It would not be overused because "" is less obscure than String lits… but it would be overused because it would be too easy… except most APIs take &str, so String lits wouldn’t be needed… but people would be putting &str in HashMaps and Vecs, and String lits would band-aid the problems with that… except that when building ‘real’ applications, we usually populate these with non-literal data… except when building dynamic error handling structs… and how often does that happen? And do we even care, when the decisions we make today will fundamentally impact the kind of code people write code in the future? We just did a grandfather paradox to ourselves.
This is what I mean when I say “arbitrary.” You need a moral framework to evaluate competing possibilities. There needs to be principles at stake. You can’t solve moral questions by simply pattern matching on historical data; you can’t ask “what are people doing?” to answer “what should we have them do?” Instead, you ask “what are people not doing that they should be doing?”
For instance, you did a search for String::from and got ~8700 hits, but I did a search for String::from(" and got only ~500. And that still doesn’t tell us that people should have done anything differently, because we don’t know how many times they should be calling String::from, even if it had different syntax…

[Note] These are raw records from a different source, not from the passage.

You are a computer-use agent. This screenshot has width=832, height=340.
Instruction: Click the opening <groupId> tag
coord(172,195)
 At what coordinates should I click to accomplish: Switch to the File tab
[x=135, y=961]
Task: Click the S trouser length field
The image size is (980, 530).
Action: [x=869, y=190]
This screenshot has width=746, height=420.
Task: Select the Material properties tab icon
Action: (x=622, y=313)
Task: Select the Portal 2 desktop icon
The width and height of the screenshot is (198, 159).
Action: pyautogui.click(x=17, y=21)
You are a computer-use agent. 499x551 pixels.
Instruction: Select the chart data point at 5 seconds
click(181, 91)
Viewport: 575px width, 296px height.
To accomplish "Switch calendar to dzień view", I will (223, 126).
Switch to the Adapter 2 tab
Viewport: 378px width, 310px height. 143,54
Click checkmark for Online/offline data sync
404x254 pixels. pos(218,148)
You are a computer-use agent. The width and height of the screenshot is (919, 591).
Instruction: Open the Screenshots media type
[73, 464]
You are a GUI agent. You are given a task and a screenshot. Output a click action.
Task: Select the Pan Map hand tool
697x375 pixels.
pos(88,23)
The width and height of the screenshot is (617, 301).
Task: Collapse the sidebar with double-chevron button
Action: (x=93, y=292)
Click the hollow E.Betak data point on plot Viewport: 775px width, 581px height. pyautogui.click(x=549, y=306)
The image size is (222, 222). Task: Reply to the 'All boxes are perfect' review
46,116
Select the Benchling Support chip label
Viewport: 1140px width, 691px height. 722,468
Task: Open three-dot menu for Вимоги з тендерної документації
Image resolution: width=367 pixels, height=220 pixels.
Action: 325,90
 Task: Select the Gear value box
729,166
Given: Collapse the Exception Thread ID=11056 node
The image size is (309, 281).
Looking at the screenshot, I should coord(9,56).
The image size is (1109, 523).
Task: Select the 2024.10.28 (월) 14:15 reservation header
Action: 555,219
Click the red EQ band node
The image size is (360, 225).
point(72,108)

If a certain pattern is repeated over and over again at some point it turns into boilerplate, which is usually not helpful for reading, maintaining and writing code.
I disagree on all three points in general. Repetition is very helpful. If you work too hard to get rid of it, you are getting rid of pedagogical clues and lessons (as learning requires repetition), tools for emphasis and symmetry, and ultimately just trying to compress source code, which is not how anybody wants to work. Nobody is seriously trying to code-golf, compress, and obfuscate their application source code with symbolic indirection.
They’re trying to get rid of noise, which is definitely here for String::from – directly in the symbols and indirectly in its impact on indentation and line width (EDIT: People might also just really want to be avoiding an extra set of parens!) – but what level of noise reduction is excessive?